“My practice as a therapist is primarily directed to individuals who are working through very painful relationship dynamics, identity issues, or individual trauma.”
What was your path to becoming a therapist?
My development as a therapist began in my childhood home. (Many in our field report a therapeutic role in the family, I’ve learned.) At 16, I remember a profound shift in my view of a family member, who struggled with depression. I began to see her with deep compassion and empathy, and I began to listen to her in a very different way. Seeing her heal and being a part of it, was a profound experience for me. In college, I was drawn to social justice causes and active in them: the anti-war movement, civil rights, feminism and gay rights. At the same time, I had a deep interest in psychology, and I undertook my own first therapy. After college, social work was a natural fit for me as it combined both social justice and the possibility of therapeutic relationships. The highlight of my agency practice was 5+ years as a clinician with “at risk” teenagers. Those young people challenged my assumptions and my world view on so many levels, and at the same time they allowed a deep partnership to develop with me. I was smitten with them and with doing therapy! After seeing how much we all grew in these therapeutic partnerships, I decided to get more advanced clinical training and my own deeper analysis.
What should someone know about working with you?
When we meet you will find someone who listens wholeheartedly with mind, body and spirit! Together we will listen both for your past injuries (resolved and partially resolved) AND for your growth edge: the ways you want to grow but find daunting or hard to even imagine. Therapy will increase your understanding of yourself and others, and it will give you robust skills in working productively with your own difficult emotions, such as fear, anger, grief and longing. It will be an energized relationship that makes you feel more alive and empowered, and yet safer in the world and in your own skin!
Have you done any research-based work that you found particularly exciting? How does it inform your practice today?

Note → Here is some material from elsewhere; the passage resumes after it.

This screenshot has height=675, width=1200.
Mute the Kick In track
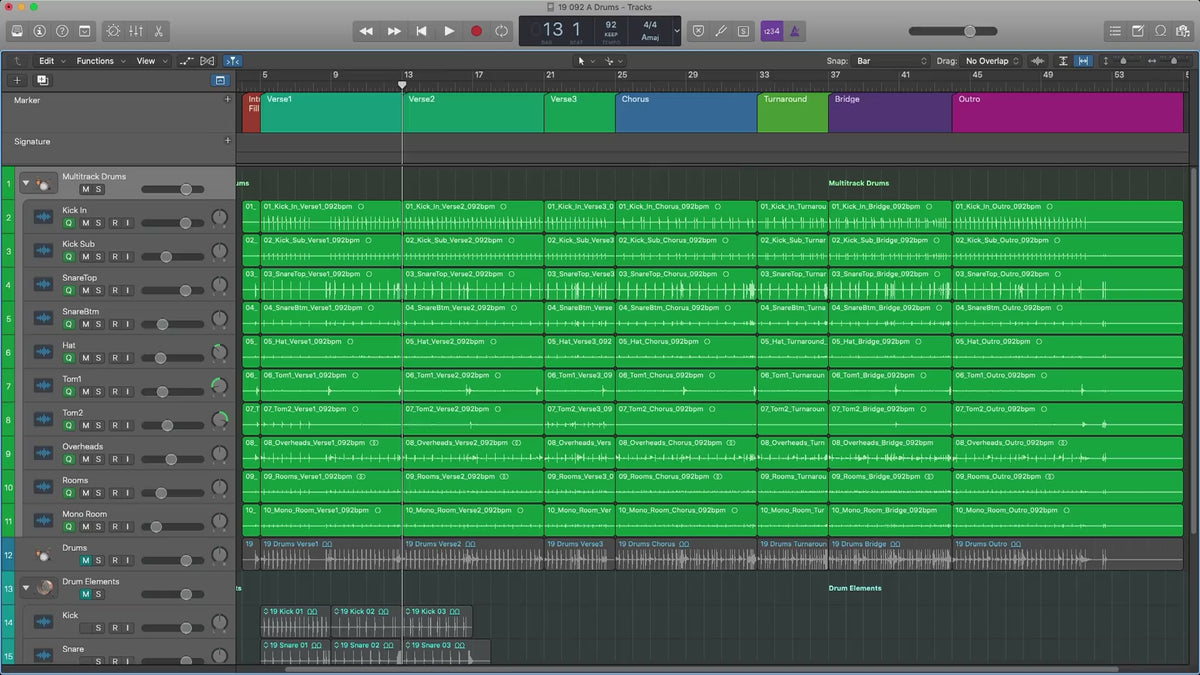point(85,223)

My research and teaching interests focused first on the parent-child attachment relationship. My doctoral research looked at how first-time mothers described their bonding process with their first child. I wanted to understand both the mothers' struggles and their joys, and the many different pathways attachment can take. For the past ten years, I have focused on childhood trauma, specifically what parents can do to promote or frustrate their child’s healing from trauma. I have presented this research at numerous professional conferences here in New York and abroad. I have taught undergraduate and master’s courses on trauma as a tenured professor at SUNY Empire State College for nine years. I also have a strong research interest in training new therapists and social workers, and was honored to get the Fulbright Scholar award in 2019, to help build the social work curriculum in Vietnam. I continue to supervise training analysts at NIP, my home institute in New York City.
How do your own core values shape your approach to therapy?

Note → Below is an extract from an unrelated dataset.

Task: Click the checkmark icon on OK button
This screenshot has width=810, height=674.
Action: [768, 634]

Finding a language for our needs and our deep hurts was a revelation for me in my own life, and it has been for my clients, too. Learning how to have the difficult conversations with others - and within oneself! - is transformative. And a very big relief!! The Relational psychotherapy I practice offers tools to help us understand the needs we bring to our relationships, and the issues that emerge as we engage with others on more than a surface level. It’s very optimistic, but not naive about just how painful relationships can be. And how hard these conversations are to have. Another core value is staying honest and open to a deeper experiencing of the realities we encounter. My daily practice of mindfulness meditation has helped me stay more open, curious and brave. Because this practice brings the mind back home to the body, it prepared me to undertake advanced clinical training in trauma treatment and somatic therapies and to offer them to my clients: sensorimotor processing, mindfulness-based stress reduction and trauma-focused cognitive behavioral therapy.
How do you demonstrate respect for diversity?

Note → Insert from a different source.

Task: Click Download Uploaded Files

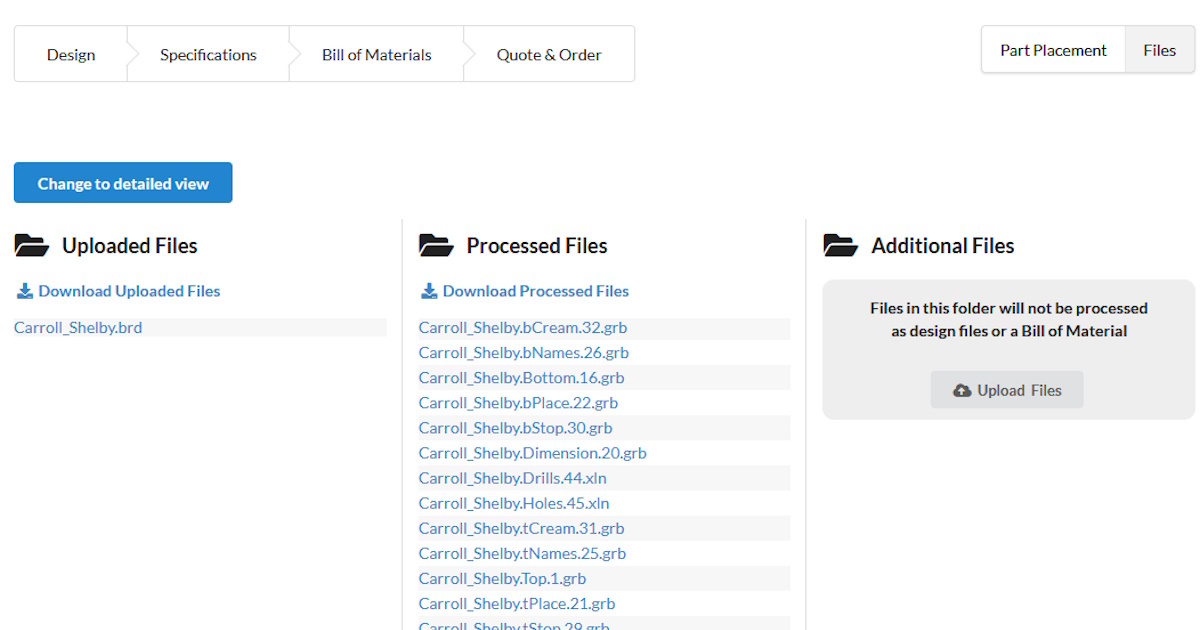Action: [128, 290]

It is my intent that people from all diverse backgrounds and perspectives be well-served in my practice, and that the diversity that people bring to counseling is viewed as a resource, a strength and a benefit. I am committed to listen deeply in ways that are respectful of race, ethnicity, nationality, gender identity, sexuality, disability, age, socioeconomic status, religion, and culture. Together I believe that we can build a conversation that is empowering, deeply accepting and potentially healing. I am aware that as a cisgender, white woman, I represent a culture that systematically tries to suppress those whom it categorizes as “non-white” and not cisgender. It is possible that some of our interactions in building a strong working relationship across lines of difference may evoke strong emotions and discomfort. Together I hope we can hold these feelings with respect and care so that they can be understood and strengthen us for the long run.
“It will be an energized relationship that makes you feel more alive and empowered!”